--- Task ---
Whenever the string "computer" appears in a line below, please copy the line out.

*** Excerpted records ***

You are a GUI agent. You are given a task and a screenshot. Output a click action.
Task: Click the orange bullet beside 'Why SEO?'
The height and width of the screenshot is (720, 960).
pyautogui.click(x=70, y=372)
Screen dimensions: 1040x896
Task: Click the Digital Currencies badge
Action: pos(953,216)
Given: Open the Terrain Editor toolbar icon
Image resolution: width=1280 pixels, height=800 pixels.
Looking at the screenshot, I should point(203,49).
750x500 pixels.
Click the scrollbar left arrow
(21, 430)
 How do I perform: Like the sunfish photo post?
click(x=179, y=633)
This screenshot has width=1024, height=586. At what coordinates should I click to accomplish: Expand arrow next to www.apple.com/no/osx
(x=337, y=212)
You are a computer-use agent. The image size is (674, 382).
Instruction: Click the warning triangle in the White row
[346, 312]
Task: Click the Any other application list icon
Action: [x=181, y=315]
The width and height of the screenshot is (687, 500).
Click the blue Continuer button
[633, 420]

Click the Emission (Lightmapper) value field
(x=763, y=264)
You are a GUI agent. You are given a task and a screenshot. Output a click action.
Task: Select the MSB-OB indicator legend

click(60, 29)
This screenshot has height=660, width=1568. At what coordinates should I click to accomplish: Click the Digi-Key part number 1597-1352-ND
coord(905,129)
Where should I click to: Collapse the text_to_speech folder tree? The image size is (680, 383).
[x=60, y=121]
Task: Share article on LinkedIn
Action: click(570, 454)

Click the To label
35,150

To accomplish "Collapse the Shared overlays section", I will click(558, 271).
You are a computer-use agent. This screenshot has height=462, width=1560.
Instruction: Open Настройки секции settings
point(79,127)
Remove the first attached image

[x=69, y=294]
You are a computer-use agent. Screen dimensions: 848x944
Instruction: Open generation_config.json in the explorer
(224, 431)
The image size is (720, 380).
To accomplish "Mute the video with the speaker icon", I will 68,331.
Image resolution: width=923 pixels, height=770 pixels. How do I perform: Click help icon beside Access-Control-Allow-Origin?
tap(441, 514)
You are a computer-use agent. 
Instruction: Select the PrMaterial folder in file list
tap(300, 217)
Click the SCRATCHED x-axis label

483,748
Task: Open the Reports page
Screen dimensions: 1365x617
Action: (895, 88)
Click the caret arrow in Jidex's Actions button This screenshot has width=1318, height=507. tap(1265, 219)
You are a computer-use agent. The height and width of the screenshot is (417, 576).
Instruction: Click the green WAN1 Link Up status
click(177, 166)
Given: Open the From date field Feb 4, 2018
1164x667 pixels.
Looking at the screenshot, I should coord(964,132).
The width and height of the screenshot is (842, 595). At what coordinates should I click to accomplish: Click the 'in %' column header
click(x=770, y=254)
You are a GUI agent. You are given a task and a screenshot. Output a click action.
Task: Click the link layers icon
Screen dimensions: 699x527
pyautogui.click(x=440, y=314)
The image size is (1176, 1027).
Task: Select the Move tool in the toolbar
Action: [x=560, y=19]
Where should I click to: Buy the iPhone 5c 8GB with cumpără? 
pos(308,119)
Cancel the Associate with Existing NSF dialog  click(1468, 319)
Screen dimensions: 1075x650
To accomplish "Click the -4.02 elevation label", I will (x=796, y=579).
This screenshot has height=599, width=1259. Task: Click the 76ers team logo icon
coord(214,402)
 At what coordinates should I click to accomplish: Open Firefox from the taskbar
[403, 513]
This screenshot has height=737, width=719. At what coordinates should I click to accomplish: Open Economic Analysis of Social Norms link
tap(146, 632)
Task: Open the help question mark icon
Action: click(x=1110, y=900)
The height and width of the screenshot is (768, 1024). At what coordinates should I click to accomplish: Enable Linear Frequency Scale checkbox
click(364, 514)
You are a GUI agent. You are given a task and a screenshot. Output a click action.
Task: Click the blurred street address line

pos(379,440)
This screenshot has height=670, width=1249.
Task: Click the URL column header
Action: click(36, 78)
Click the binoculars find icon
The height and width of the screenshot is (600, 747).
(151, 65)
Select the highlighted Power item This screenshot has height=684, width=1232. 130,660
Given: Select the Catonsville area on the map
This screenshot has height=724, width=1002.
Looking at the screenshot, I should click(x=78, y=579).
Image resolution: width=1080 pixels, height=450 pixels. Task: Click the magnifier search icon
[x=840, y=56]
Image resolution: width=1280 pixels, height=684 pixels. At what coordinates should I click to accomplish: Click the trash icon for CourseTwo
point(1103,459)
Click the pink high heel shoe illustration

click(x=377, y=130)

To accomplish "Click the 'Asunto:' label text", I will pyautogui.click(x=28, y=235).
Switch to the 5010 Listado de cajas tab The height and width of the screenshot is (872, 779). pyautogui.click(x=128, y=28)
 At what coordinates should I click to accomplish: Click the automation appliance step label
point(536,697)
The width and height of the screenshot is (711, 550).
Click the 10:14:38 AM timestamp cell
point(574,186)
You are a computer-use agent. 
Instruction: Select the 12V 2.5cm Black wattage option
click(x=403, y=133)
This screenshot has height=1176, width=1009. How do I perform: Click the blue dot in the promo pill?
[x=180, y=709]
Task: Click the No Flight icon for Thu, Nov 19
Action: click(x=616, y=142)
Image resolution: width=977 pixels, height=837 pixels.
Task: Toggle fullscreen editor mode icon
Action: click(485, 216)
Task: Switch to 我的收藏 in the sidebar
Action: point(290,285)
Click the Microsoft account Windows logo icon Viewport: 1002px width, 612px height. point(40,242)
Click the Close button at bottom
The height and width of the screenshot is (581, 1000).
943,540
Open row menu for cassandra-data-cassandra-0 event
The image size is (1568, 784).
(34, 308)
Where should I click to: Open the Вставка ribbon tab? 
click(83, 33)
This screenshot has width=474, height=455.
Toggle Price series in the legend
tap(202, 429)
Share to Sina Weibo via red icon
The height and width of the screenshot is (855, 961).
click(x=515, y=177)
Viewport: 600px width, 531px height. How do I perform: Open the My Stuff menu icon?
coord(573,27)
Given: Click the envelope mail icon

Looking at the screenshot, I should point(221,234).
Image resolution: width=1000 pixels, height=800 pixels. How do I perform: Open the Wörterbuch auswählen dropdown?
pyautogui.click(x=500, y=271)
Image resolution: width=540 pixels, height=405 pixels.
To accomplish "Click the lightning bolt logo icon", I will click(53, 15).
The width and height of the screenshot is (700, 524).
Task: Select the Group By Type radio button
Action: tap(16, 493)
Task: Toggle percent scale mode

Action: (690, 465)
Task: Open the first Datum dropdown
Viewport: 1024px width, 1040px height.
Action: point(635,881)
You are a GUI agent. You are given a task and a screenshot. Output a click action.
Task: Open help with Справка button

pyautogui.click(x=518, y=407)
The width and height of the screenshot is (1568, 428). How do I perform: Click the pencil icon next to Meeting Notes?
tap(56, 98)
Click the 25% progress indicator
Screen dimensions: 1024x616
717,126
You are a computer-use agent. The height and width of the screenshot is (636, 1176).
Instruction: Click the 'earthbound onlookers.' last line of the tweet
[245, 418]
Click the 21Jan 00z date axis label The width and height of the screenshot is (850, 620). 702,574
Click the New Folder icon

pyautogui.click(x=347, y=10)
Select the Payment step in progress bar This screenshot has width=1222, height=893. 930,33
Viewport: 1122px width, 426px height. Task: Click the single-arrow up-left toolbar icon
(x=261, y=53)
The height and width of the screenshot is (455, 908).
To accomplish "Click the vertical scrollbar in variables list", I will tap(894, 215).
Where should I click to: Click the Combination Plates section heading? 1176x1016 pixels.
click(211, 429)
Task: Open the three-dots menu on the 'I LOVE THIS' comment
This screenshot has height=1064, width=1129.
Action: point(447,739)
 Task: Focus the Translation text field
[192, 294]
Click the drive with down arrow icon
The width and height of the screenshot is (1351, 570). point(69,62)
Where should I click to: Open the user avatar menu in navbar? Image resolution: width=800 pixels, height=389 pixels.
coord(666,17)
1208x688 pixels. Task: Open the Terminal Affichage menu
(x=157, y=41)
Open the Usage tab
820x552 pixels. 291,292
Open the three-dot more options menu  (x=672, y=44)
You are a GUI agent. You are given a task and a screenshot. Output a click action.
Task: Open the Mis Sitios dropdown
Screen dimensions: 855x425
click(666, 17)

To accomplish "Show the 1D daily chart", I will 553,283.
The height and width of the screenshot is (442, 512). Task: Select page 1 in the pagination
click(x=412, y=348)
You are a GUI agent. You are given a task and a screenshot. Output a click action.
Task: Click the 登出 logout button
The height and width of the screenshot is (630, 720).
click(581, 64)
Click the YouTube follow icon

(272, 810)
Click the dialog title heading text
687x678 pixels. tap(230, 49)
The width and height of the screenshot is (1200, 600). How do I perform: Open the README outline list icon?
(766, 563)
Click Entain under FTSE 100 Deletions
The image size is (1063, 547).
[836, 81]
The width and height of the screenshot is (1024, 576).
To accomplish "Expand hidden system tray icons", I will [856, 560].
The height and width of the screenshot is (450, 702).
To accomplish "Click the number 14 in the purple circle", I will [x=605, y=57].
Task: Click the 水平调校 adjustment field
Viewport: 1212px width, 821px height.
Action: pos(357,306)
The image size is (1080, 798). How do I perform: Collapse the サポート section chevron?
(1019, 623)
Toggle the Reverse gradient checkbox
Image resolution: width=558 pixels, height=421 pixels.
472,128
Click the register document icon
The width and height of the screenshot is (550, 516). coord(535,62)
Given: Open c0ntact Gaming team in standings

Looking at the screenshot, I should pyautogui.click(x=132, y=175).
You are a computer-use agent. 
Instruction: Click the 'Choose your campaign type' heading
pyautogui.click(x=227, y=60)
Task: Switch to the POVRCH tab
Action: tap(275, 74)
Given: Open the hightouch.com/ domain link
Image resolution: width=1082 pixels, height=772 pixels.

*** End of Excerpted records ***

--- Response below ---
You are a computer-use agent. The image size is (674, 382).
You are a computer-use agent. This screenshot has height=462, width=1560.
You are a computer-use agent. Screen dimensions: 848x944
You are a computer-use agent. 
You are a computer-use agent. The height and width of the screenshot is (417, 576).
You are a computer-use agent. 
You are a computer-use agent. The height and width of the screenshot is (636, 1176).
You are a computer-use agent. 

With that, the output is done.